Women abused in Saudi homes on American soil need heroes like Cielo, because they receive no assistance from the State Department — even though officials there know what happens behind closed Saudi doors. Diplomatic Security (DS), State's law-enforcement arm, has received "many" calls from police stations over the years about Saudi diplomats abusing domestic workers, says a DS officer who spoke on condition of anonymity. State has yet to implement policies to provide oversight or inform domestic workers of their rights. In fact, when two officials in State's anti-fraud unit tried to combat trafficking — in Saudi Arabia and elsewhere — their superiors "rewarded" them by shuttling them to toothless positions writing reports.
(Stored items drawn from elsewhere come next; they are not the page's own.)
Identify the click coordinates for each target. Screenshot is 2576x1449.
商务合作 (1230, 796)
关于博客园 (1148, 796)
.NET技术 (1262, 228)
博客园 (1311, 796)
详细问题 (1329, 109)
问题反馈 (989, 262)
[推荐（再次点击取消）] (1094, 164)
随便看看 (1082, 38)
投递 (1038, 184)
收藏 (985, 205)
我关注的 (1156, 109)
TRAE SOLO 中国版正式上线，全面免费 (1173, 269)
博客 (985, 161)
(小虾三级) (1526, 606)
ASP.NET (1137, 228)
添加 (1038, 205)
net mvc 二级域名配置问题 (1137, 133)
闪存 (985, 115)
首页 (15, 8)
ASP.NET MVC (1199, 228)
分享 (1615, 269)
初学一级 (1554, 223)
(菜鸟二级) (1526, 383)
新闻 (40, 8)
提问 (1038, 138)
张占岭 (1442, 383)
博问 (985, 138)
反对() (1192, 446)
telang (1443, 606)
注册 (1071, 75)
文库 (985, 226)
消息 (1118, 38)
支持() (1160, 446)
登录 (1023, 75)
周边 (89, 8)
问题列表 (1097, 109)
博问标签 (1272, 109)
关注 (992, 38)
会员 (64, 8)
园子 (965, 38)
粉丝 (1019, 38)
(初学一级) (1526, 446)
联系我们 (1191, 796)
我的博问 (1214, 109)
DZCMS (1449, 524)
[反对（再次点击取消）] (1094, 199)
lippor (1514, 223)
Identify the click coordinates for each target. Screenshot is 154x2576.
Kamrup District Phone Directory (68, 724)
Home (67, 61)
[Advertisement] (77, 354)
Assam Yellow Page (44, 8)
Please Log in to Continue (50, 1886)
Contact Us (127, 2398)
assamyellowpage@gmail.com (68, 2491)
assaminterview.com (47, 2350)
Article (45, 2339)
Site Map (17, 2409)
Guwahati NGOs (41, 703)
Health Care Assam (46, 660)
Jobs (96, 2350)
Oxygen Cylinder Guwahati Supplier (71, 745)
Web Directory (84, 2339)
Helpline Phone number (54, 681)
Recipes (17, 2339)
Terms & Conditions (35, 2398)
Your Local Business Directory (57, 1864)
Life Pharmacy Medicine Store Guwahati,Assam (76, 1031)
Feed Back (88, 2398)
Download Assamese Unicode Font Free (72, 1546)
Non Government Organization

Notes Keith Roderick, president of the Coalition for the Defense of Human Rights, who personally helped a woman escape a Saudi home: "When you meet these women and hear their horror stories, it breaks your heart. But after you think about it, it gets you angry, really angry — because State should be doing something about this, and then they turn a cold shoulder to women who want nothing more than to live free."